Neuwahlen, ein Abschied und eine Ehrung standen im Mittelpunkt der Hauptversammlung der Innung für Elektro- und Informationstechnik in der Bildungsakademie in Waldshut. Obermeister Peter Keller, der sein Amt sieben Jahre innehatte, übernahm Anfang Mai das Amt des Ausbildungsmeisters in der Bildungsakademie und stellte damit sein Amt als Obermeister zur Verfügung.

Wehmütiger Abschied

„Ich bleibe der Innung in einer anderen Form erhalten“, erklärte Keller. „Ich bin ein bisschen traurig, Ich habe mein Amt gerne gemacht“, ergänzte er. Er habe viel erlebt und viele wertvolle Menschen kennengelernt. Seinen Posten übernimmt für zwei Jahre Dirk Zimmermann, der einstimmig gewählt wurde. Kreishandwerksmeister Thomas Kaiser, der die Wahl geleitet hatte, sagte: „Ich bin gar nicht so gerne gekommen, ein Obermeister, der mir ans Herz gewachsen ist, verlässt uns.“ Und an Keller gewandt: „Diese sieben Jahre waren angenehm mit Dir.
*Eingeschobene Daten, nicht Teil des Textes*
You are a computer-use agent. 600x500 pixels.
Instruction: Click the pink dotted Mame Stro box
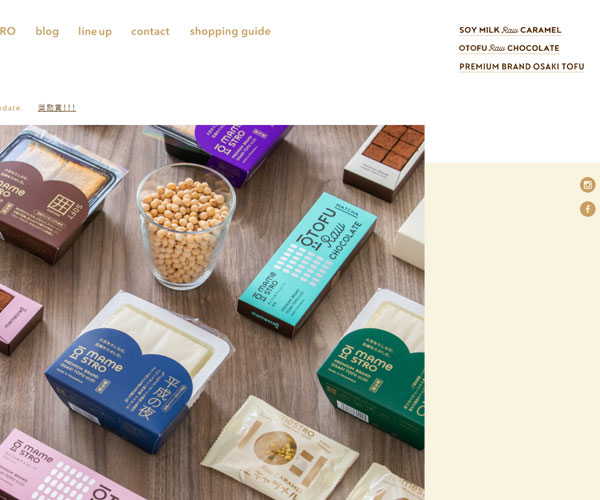point(65,469)
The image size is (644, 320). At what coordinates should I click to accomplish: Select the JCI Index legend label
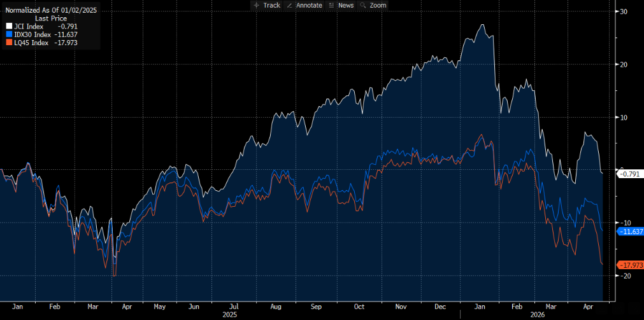click(29, 26)
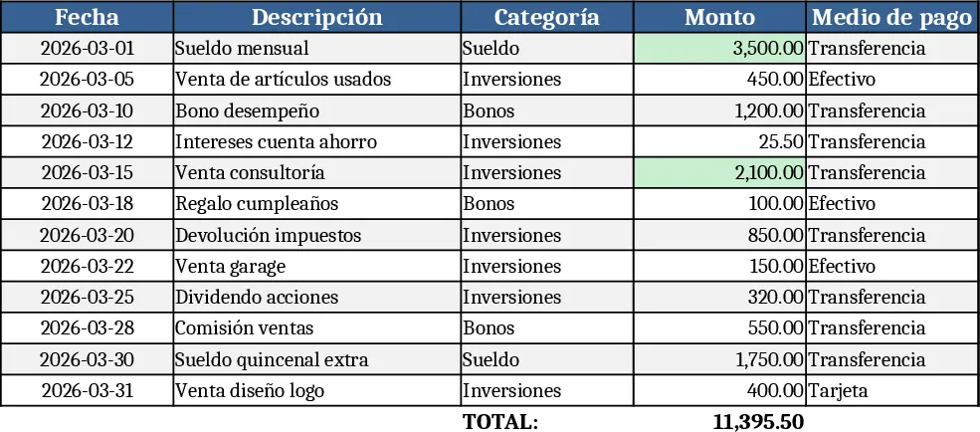Image resolution: width=980 pixels, height=432 pixels.
Task: Select the Categoría column header
Action: tap(547, 17)
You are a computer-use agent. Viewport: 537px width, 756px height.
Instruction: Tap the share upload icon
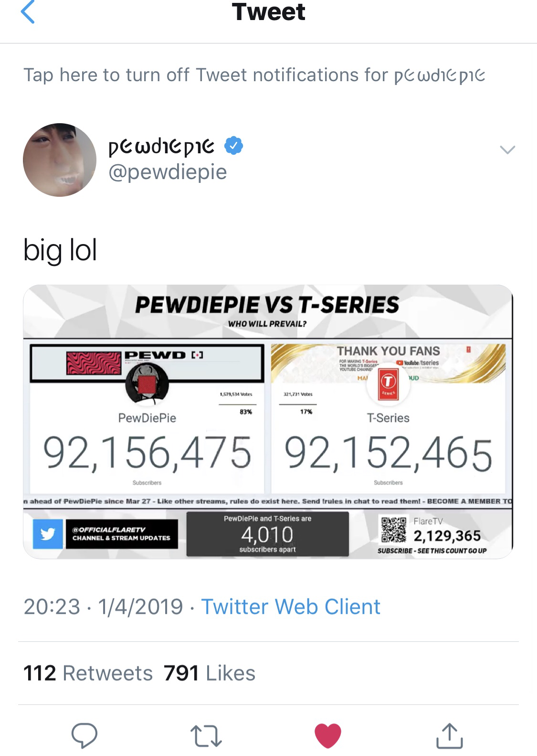click(x=449, y=735)
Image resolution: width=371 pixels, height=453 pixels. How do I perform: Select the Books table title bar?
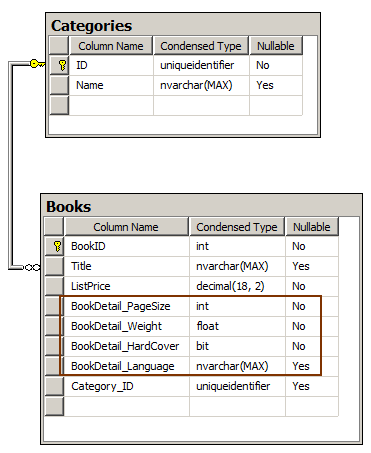coord(201,206)
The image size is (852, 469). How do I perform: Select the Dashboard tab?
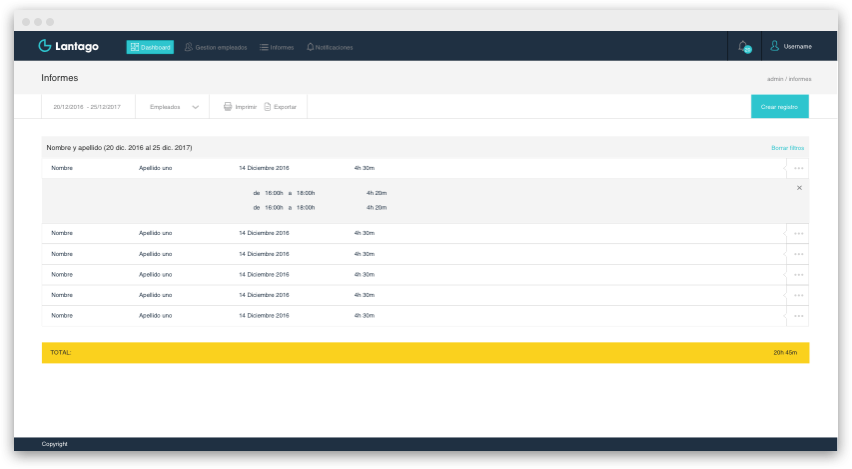[x=150, y=47]
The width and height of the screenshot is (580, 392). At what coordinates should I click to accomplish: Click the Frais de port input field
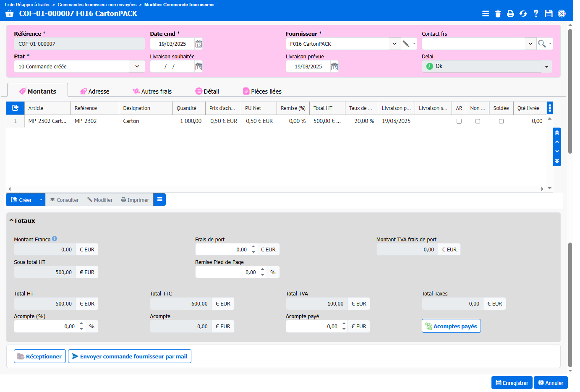click(223, 249)
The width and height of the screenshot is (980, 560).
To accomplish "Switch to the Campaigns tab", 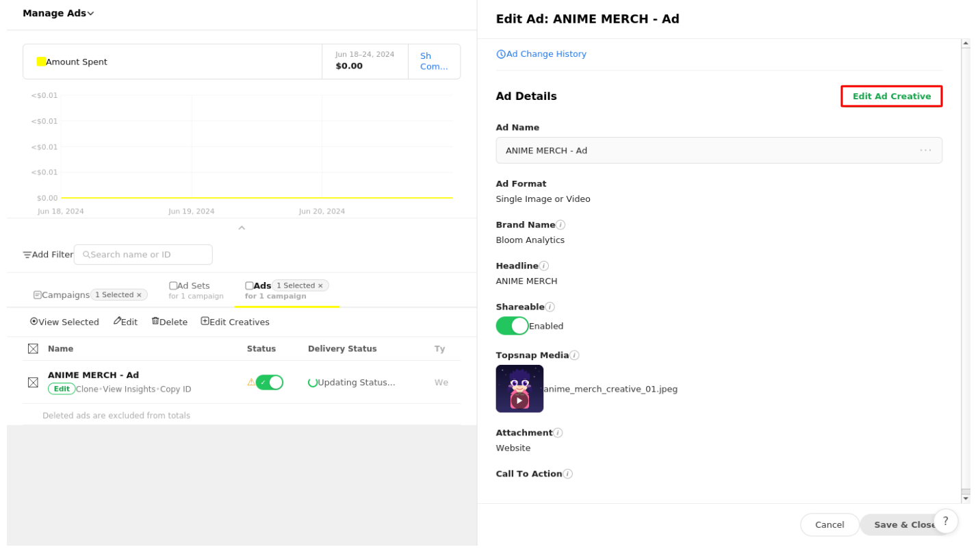I will click(62, 295).
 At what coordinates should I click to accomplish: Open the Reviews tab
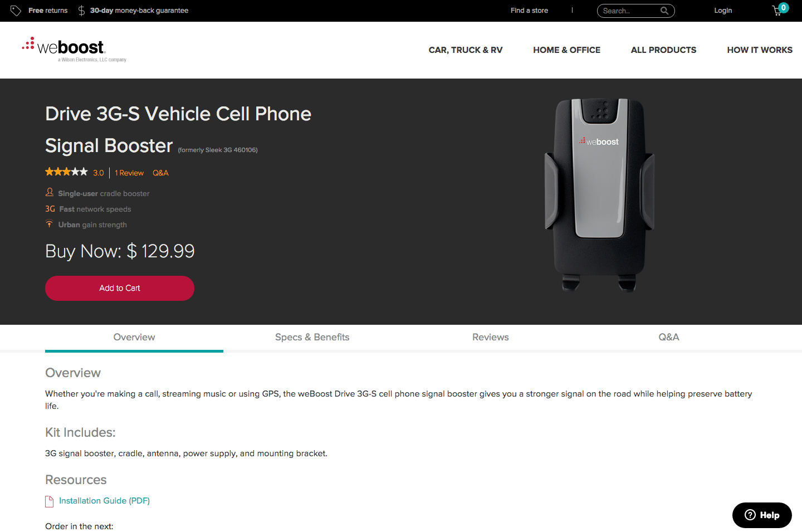pos(490,337)
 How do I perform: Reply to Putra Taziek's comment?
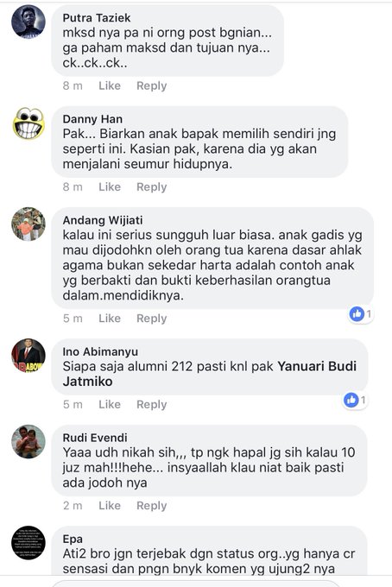pos(152,85)
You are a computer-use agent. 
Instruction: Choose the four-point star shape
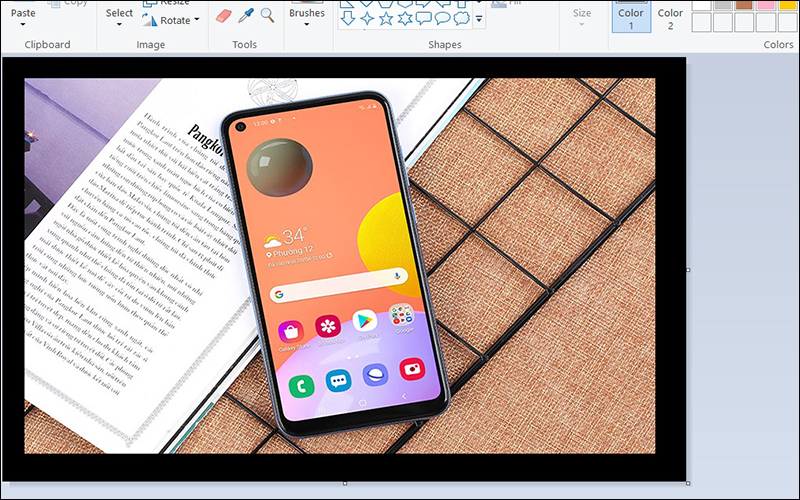coord(367,18)
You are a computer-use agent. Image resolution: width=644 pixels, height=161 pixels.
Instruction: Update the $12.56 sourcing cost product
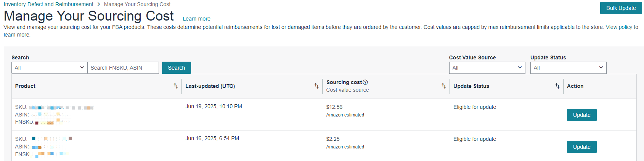point(581,115)
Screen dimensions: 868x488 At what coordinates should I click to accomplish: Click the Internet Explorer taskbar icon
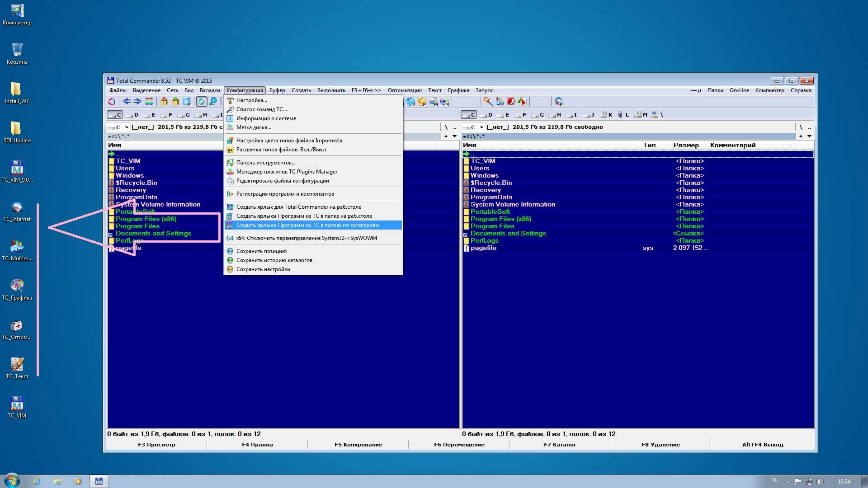pos(37,482)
Du hast bereits letztes Jahr die höchste Auszeichnung bekommen, die goldene Ehrennadel.“

Peter Keller (links) wurde zum Ehrenmitglied ernannt sein Nachfolger als Obermeister, Dirk Zimmermann, gratuliert.
Peter Keller (links) wurde zum Ehrenmitglied ernannt sein Nachfolger als Obermeister, Dirk Zimmermann, gratuliert. | Bild: Susanne Schleinzer-Bilal

Neu-Obermeister Dirk Zimmermann beglückwünschte den scheidenden Vorstandskollegen der Innung für Elektro- und Informationstechnik: „Jetzt wirst Du auch noch zum Ehrenmitglied ernannt.“ Keller wiederum lobte seinen Nachfolger: „Ich bin froh, dass wir Dich als Nachfolger haben, Du bist die optimale Person, erweist der Innung einen großen Dienst.“

Ausblick auf die Ausbildung

Bei den Gesellenprüfungen sei noch Luft nach oben, erklärte dann Prüfungsvorsitzender Frank Defrenne. Ein Vortrag von Verwaltungswissenschaftler Andreas Hausch über „Arbeits-und Ausbildungsrecht“ rundete die Hauptversammlung ab. Die Geschäftslage sei gut, die Betriebe ausgelastet. Nun gelte es, neue Wege zu beschreiten, um Auszubildende zu finden, sei es durch Facebook oder Youtube, sagte Hausch.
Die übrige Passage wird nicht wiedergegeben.